▶ **DOCUMENT EXTRACT**
------------------------

Scripture: 2 Peter 3:18


The last recorded instruction to Christians that we have from Peter in the Bible are these words: “But grow in the grace and knowledge of our Lord and Savior Jesus Christ.” 2 Peter 3:18.


If Peter had to choose a life purpose verse, he could use his own words here at the end of his second letter. “The purpose of my life is to grow in grace and in the knowledge of our Lord and Savior, Jesus Christ.”



Peter did not meet Jesus sitting around at home or in the long hard work of fishing on Lake Galilee. He met Jesus out in the countryside in one of John the Baptist’s revival meetings (John 1:42). He and his brother Andrew were seeking a closer relationship with God. Andrew heard the baptizer say, “Look. There is the Lamb of God!” as Jesus walked by. They chased after him and he invited them to spend some time with him. Andrew quickly found his brother Simon and introduced him to Jesus. Jesus immediately changed his name to Cephas. The name Cephas means rock and is translated into Greek as Peter.

 

The Bible contains a lot of stories about Peter as well as two of his letters written 30 or 40 years later to the young churches. What was Peter’s background? Peter was a strong young man who was beginning to run the family fishing business. He was set up for a great life but there was an emptiness in his soul. He needed more than to inherit the family business. He longed to grow in the knowledge and love of the God of his ancestors. God had promised them a Savior. John the Baptizer started preaching that the Messiah was soon to arrive.

 


This is how it looked to Peter’s neighbors. He was an unthankful dreamer who was neglecting the family business. He skipped work to attend revival meetings in the wilderness, listening to a man dressed in animal hides who ate bugs and called people “snakes.” The civilized religious leaders who totally tried to live out the Bible did not endorse him. This crazy preacher endorsed another man to take over his ministry. Nobody had ever heard of Jesus before then. All they knew was that he came from a tiny village called Nazareth that was famous for, well, nothing. Peter and his brother Andrew and their cousin John all announced, “we have found the Messiah.” While they said, Let the good times roll, all the regular people did was roll their eyes.

 

This was the man Peter who wrote to tell believers to grow in grace and knowledge of Jesus. OMG. If these words were spoken with a bit of a British accent, they would be more palatable. We would not remember John’s camel hide clothes or Peter’s denial of knowing Jesus because he feared being arrested. It is so common to try to dress up Christianity to remove the embarrassment of how God has worked in the past.

 

Peter was widely and properly acknowledged by the first Christians as the leader of all believers in Jesus. That is why Jesus named him Cephas, the rock.

 

Peter’s faults were not a surprise to Jesus. He was confident that his love of God was a rock-solid basis for life. Peter loved Jesus as the Messiah of Israel, and Jesus reminded him to thank God in heaven for that revelation (Matthew 16:16–18). His open heart to believe in Jesus and his desire to be a wholehearted follower were his strengths.

 

His was not a perfect strength. Jesus was the perfect rock, the keystone rock of the church. Peter was more like the crushed rock that provides a good road base. Jesus said to him before his denial, “I have prayed for you that your faith may not fail. And when you have turned again, strengthen your brothers.”

------------------------

▶ **TO BE DONE**
1: According to the devotional on Peter, what does the name Cephas mean?
2: Name every Bible passage reference cited in the devotional on Peter.

▶ **DATASET CONTENT**
------------------------

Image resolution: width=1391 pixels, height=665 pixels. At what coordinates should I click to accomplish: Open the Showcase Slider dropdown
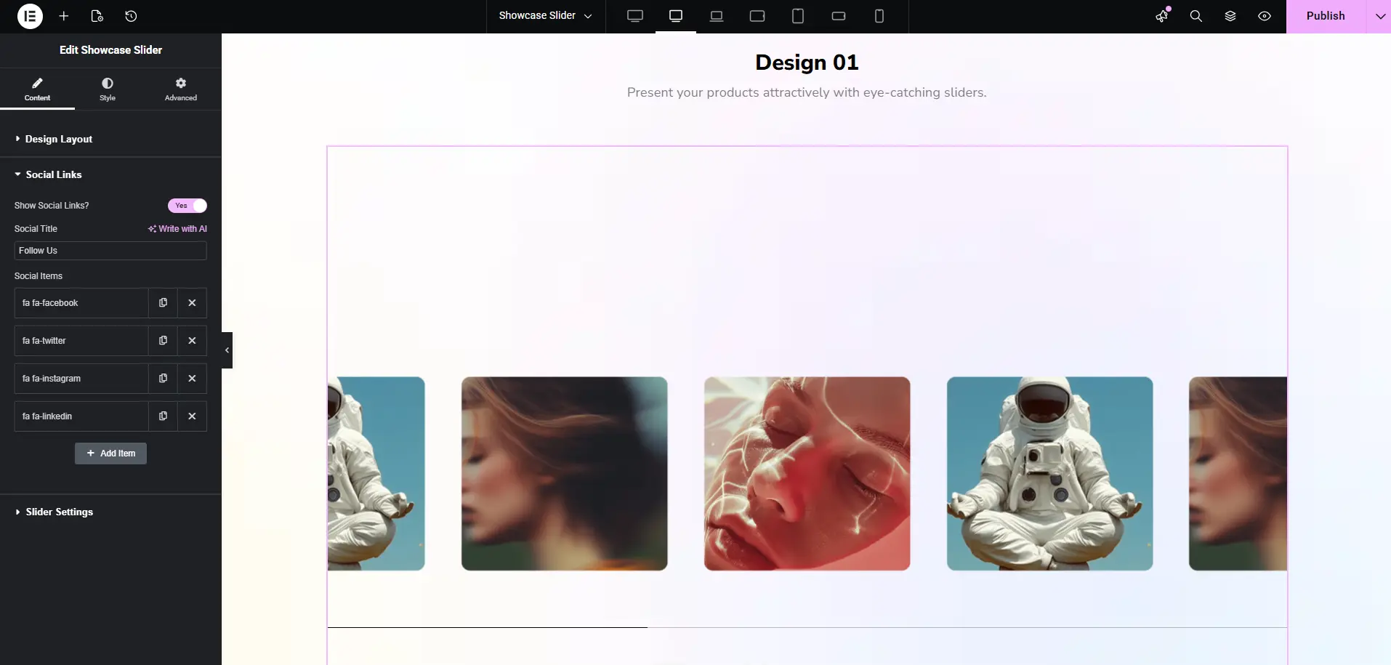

------------------------

▶ **SOLUTIONS TO EACH TASK**
1: Cephas means rock and is translated into Greek as Peter.

2: 2 Peter 3:18; John 1:42; Matthew 16:16–18